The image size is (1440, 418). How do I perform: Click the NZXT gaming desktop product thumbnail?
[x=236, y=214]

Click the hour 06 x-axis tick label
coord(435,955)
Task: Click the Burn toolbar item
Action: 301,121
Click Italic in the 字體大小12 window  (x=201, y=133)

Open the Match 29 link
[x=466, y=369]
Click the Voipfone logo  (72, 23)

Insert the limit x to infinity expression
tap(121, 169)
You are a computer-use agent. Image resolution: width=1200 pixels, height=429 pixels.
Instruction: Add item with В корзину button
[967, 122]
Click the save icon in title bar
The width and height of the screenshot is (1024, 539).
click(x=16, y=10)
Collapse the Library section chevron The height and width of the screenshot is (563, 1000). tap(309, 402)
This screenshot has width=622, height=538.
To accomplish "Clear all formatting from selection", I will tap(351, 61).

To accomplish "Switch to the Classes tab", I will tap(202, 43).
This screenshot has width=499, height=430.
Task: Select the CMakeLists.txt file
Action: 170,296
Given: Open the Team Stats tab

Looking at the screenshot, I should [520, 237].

**SET PROBLEM**
Format every line of the records above as a Markdown table with the columns Row and Line. Number the rows in order and leave out blank lines.

**OUTPUT OF THE EXERCISE**
| Row | Line |
|---|---|
| 1 | The image size is (1440, 418). How do I perform: Click the NZXT gaming desktop product thumbnail? |
| 2 | [x=236, y=214] |
| 3 | Click the hour 06 x-axis tick label |
| 4 | coord(435,955) |
| 5 | Task: Click the Burn toolbar item |
| 6 | Action: 301,121 |
| 7 | Click Italic in the 字體大小12 window  (x=201, y=133) |
| 8 | Open the Match 29 link |
| 9 | [x=466, y=369] |
| 10 | Click the Voipfone logo  (72, 23) |
| 11 | Insert the limit x to infinity expression |
| 12 | tap(121, 169) |
| 13 | You are a computer-use agent. Image resolution: width=1200 pixels, height=429 pixels. |
| 14 | Instruction: Add item with В корзину button |
| 15 | [967, 122] |
| 16 | Click the save icon in title bar |
| 17 | The width and height of the screenshot is (1024, 539). |
| 18 | click(x=16, y=10) |
| 19 | Collapse the Library section chevron The height and width of the screenshot is (563, 1000). tap(309, 402) |
| 20 | This screenshot has width=622, height=538. |
| 21 | To accomplish "Clear all formatting from selection", I will tap(351, 61). |
| 22 | To accomplish "Switch to the Classes tab", I will tap(202, 43). |
| 23 | This screenshot has width=499, height=430. |
| 24 | Task: Select the CMakeLists.txt file |
| 25 | Action: 170,296 |
| 26 | Given: Open the Team Stats tab |
| 27 | Looking at the screenshot, I should [520, 237]. |